====== RECORDS SHOWN

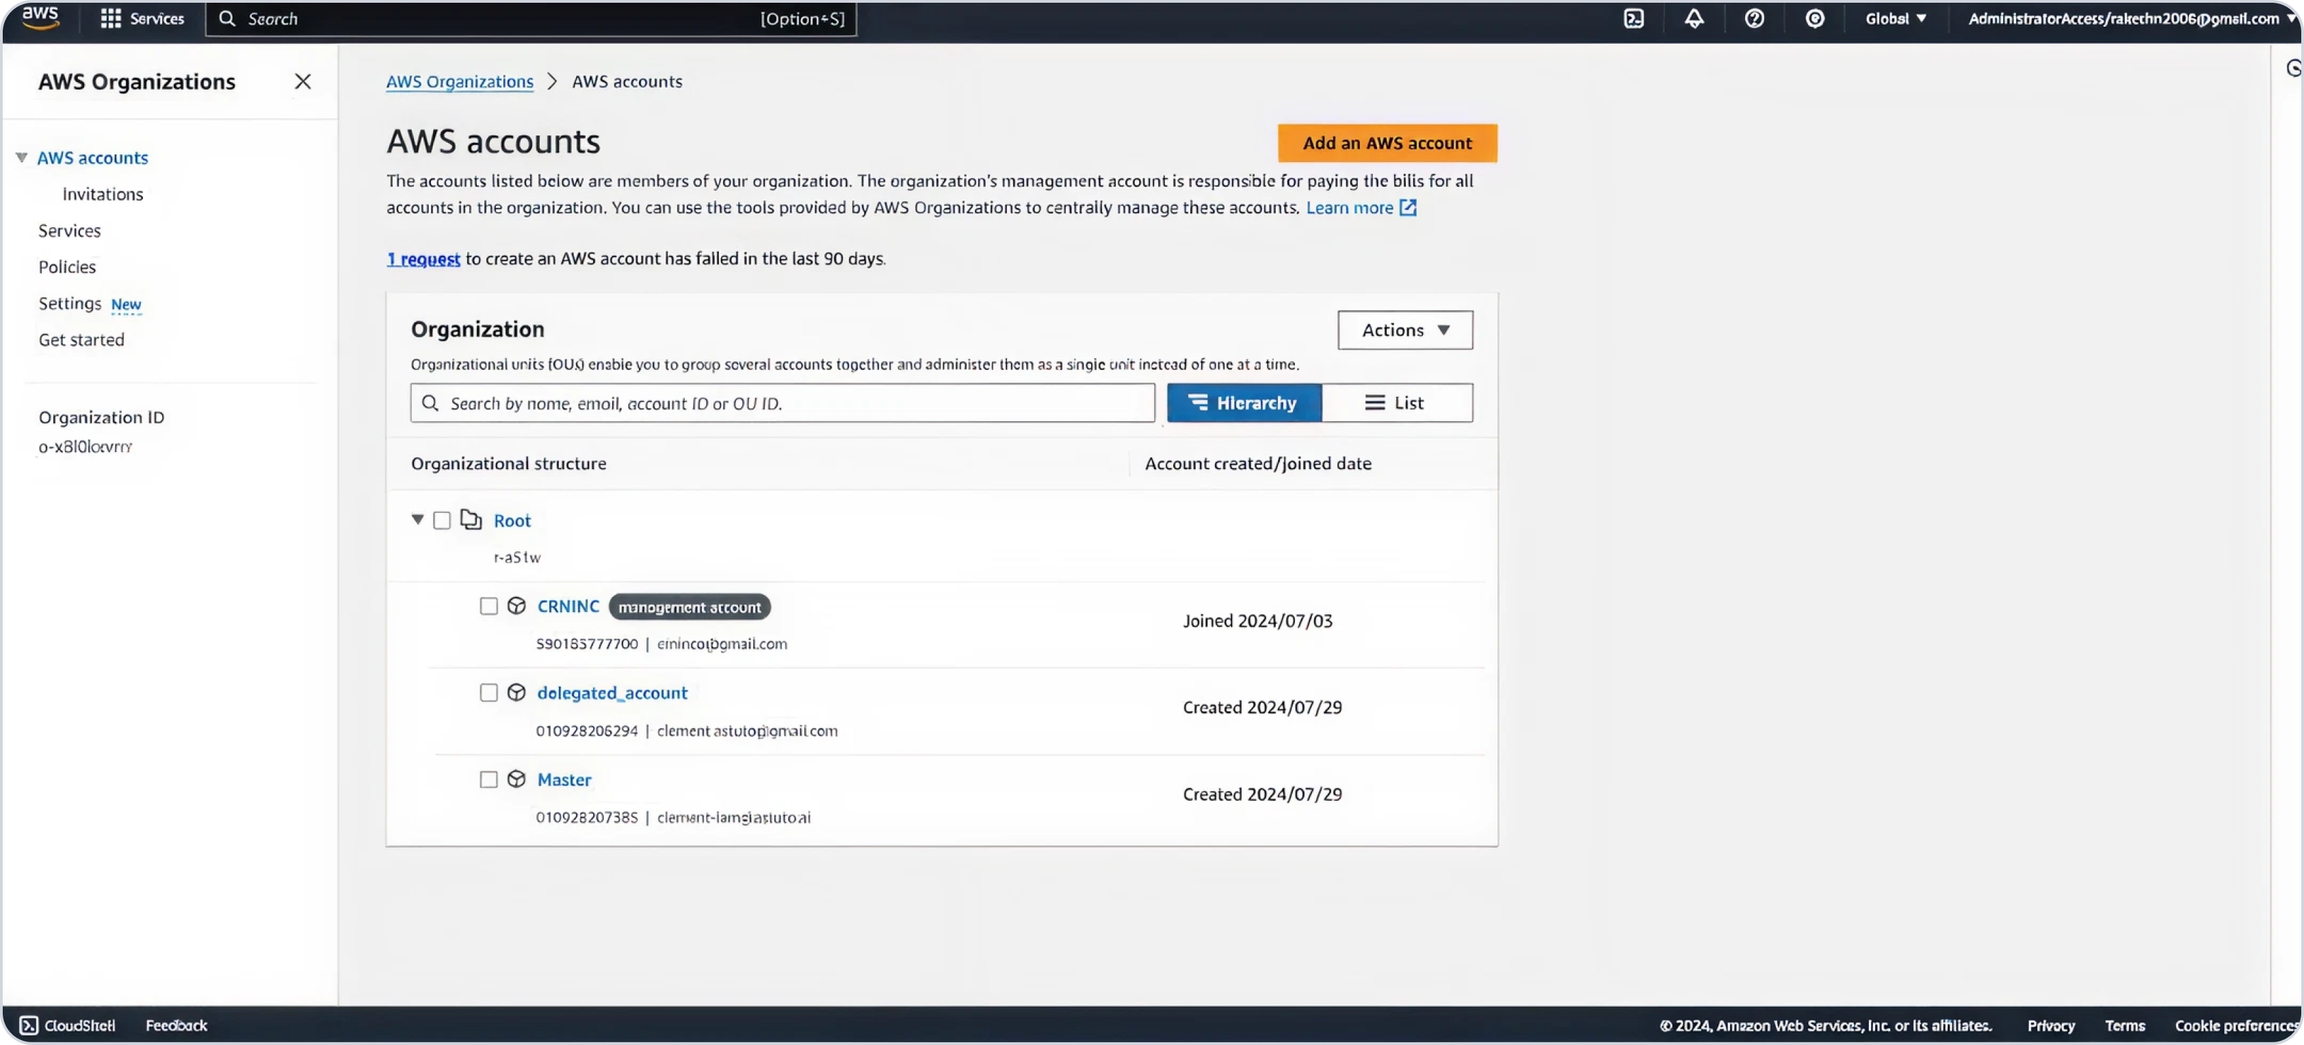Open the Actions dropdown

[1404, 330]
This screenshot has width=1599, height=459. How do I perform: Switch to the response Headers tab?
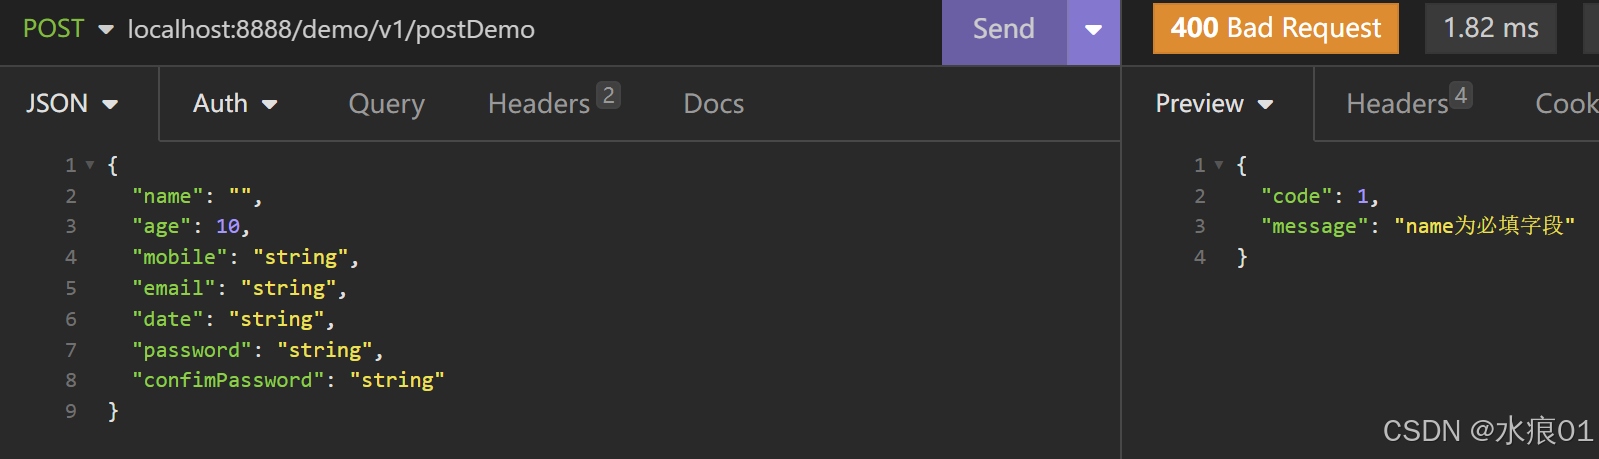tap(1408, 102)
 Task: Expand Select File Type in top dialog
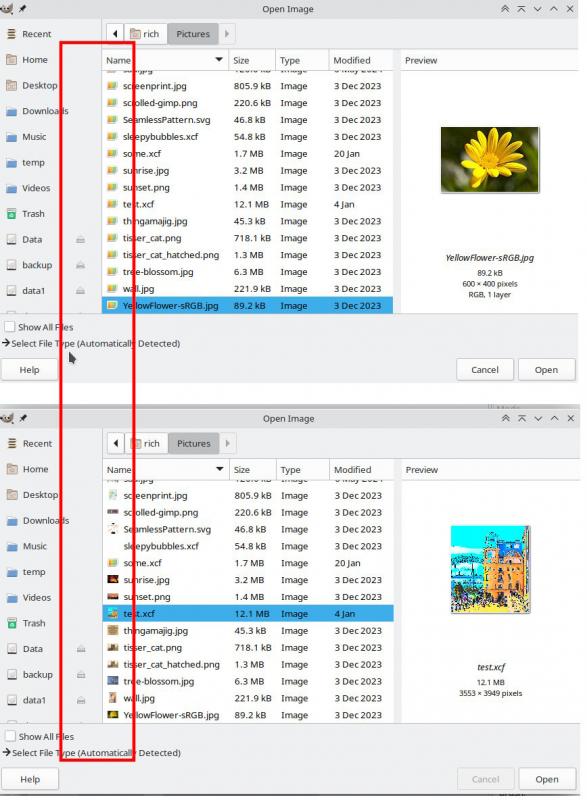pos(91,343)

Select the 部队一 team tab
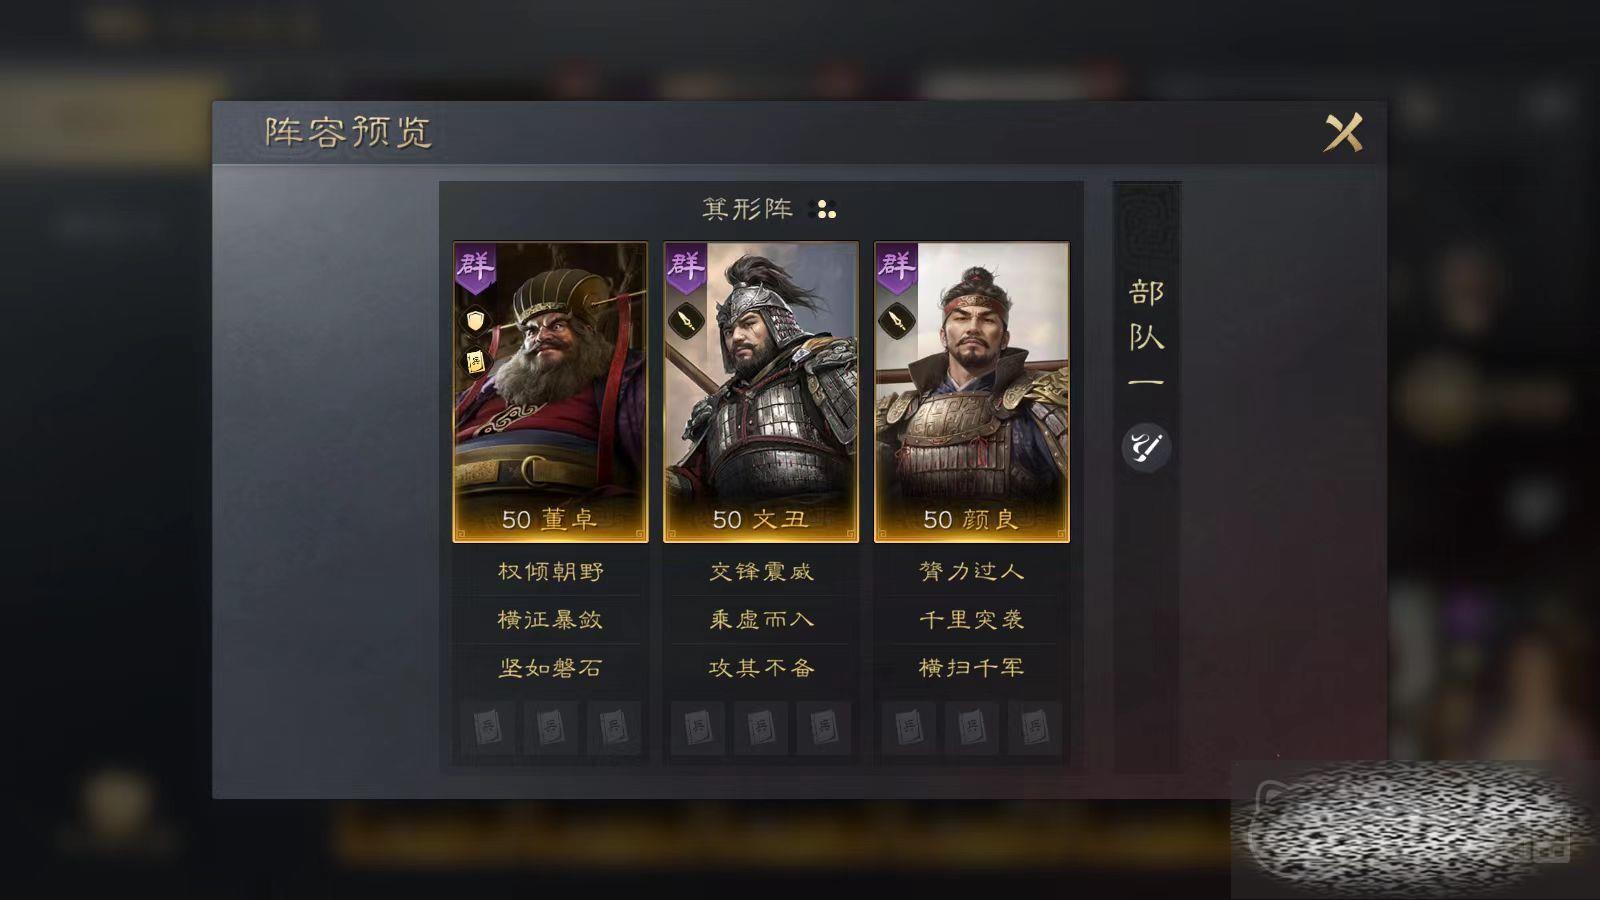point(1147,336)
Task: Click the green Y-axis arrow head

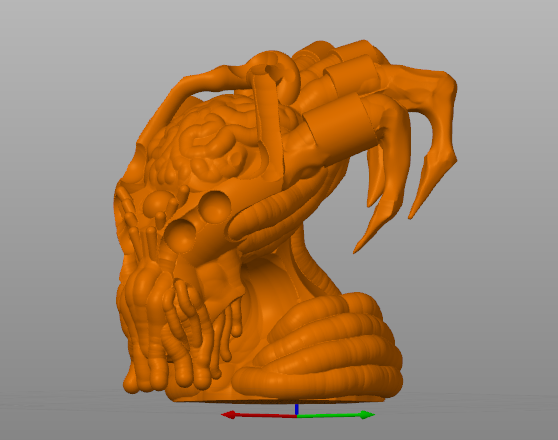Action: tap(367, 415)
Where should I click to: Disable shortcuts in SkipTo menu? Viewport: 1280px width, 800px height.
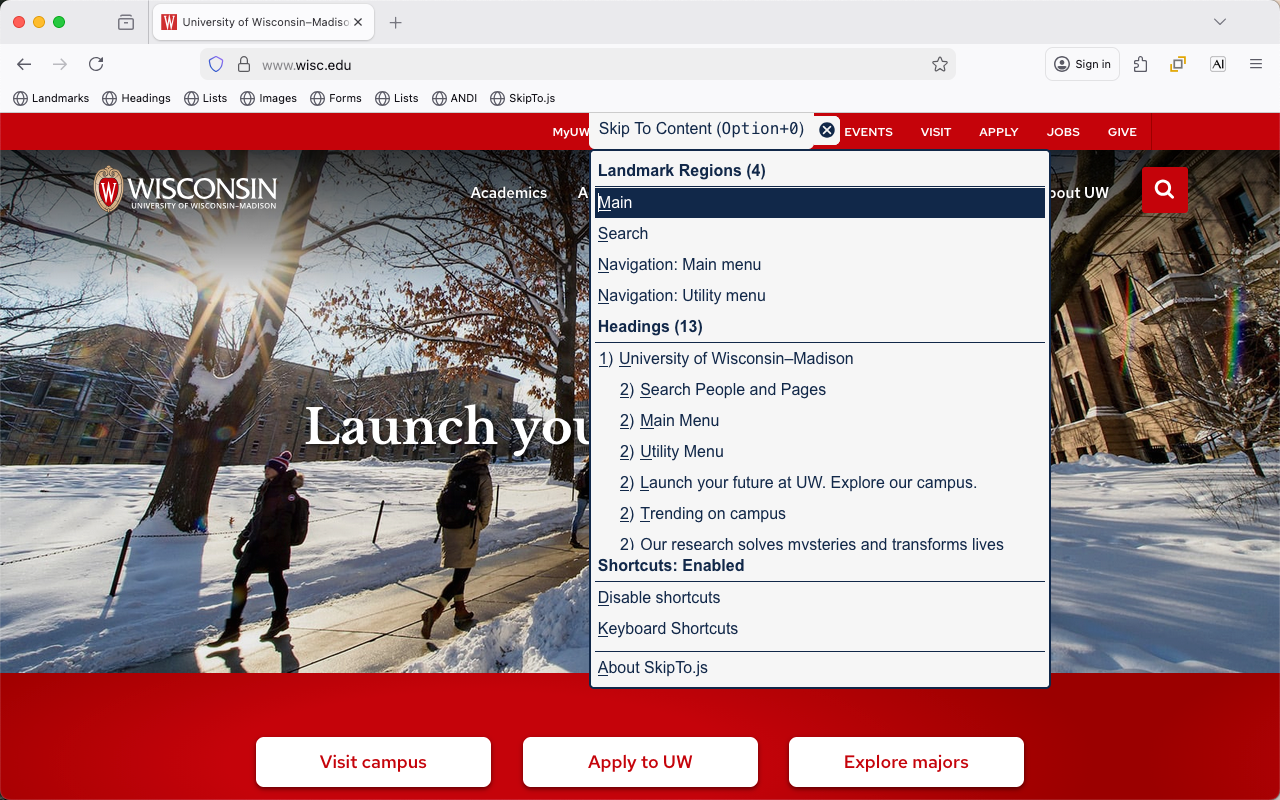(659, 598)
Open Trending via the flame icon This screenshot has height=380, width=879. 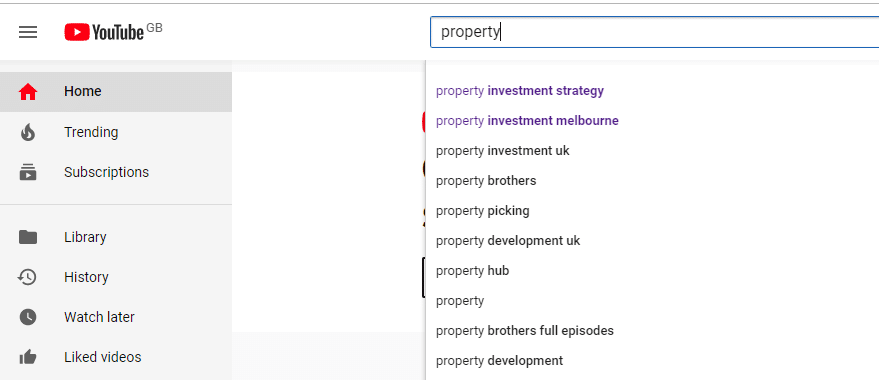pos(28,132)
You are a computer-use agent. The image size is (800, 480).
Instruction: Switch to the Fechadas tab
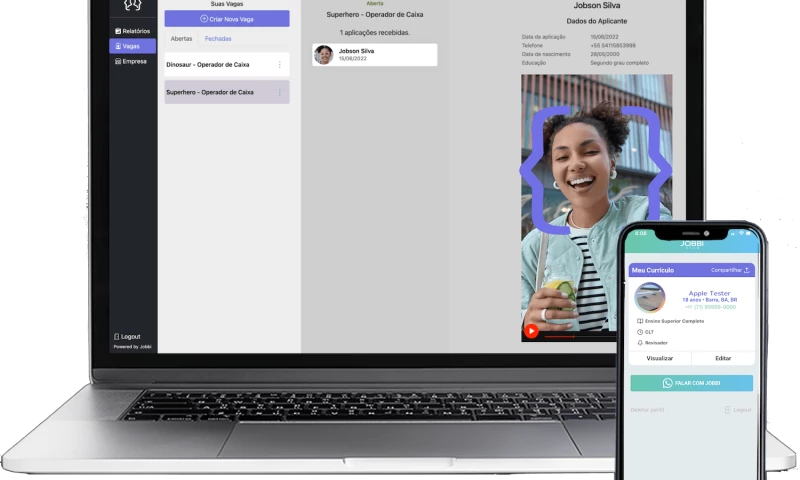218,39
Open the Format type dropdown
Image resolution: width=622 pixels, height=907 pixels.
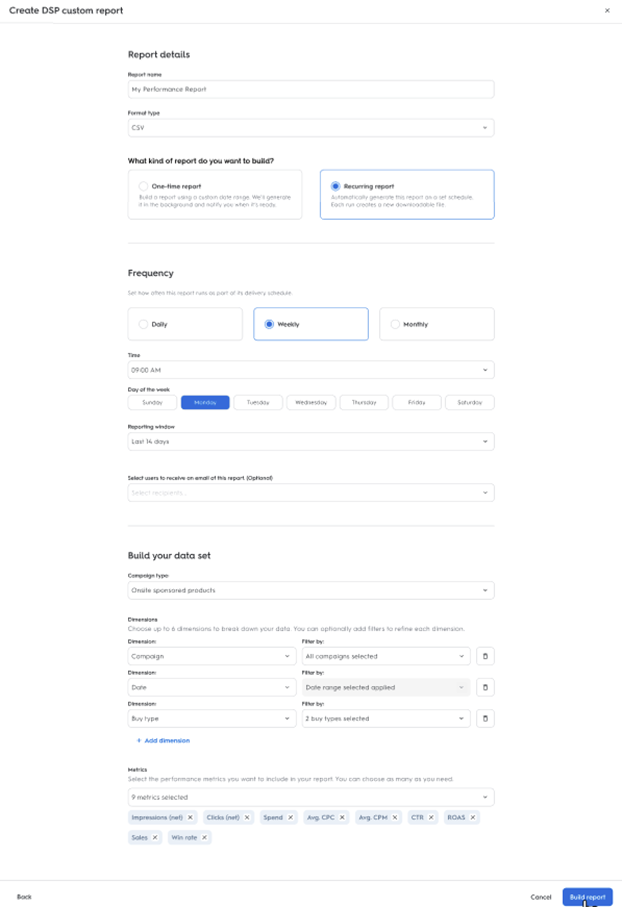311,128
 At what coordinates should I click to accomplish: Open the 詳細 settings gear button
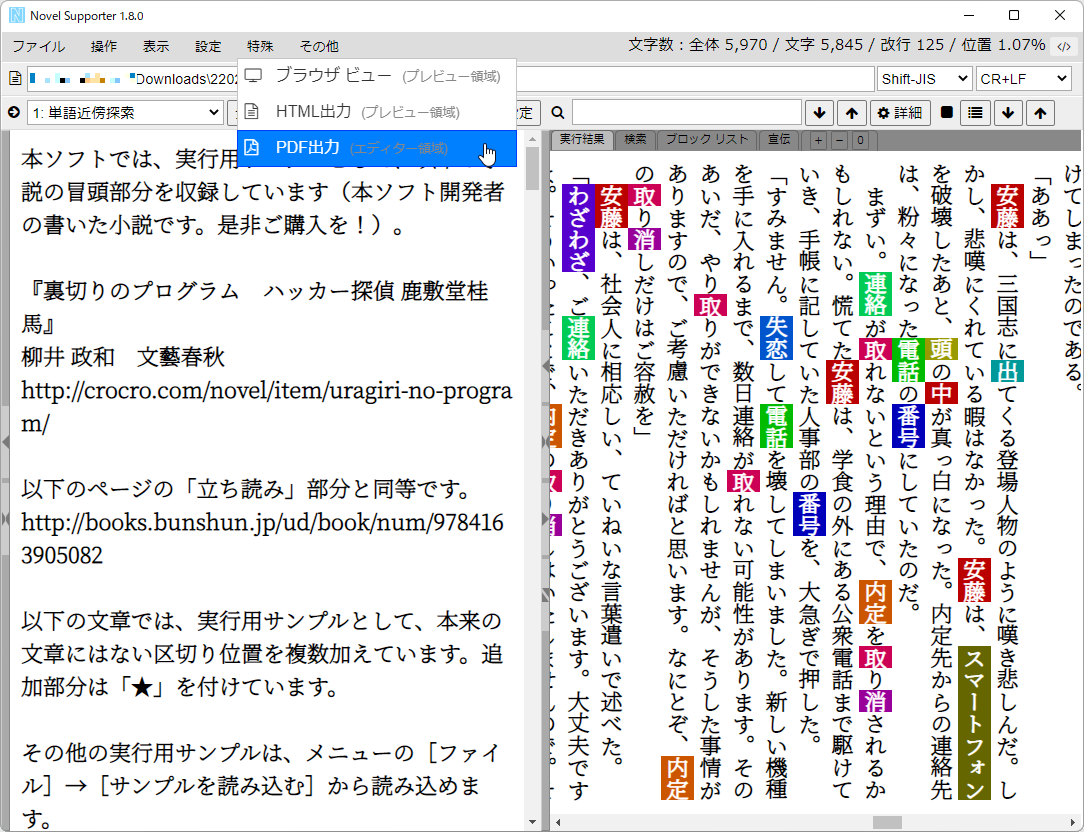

============

TASK TO COMPLETE — Beginning with the line that contains "Open the Format type dropdown", output each line of the material above through the last one exactly as it stands. Do not include the pictures.

ANSWER BOX —
Open the Format type dropdown
Image resolution: width=622 pixels, height=907 pixels.
311,128
 At what coordinates should I click to accomplish: Open the 詳細 settings gear button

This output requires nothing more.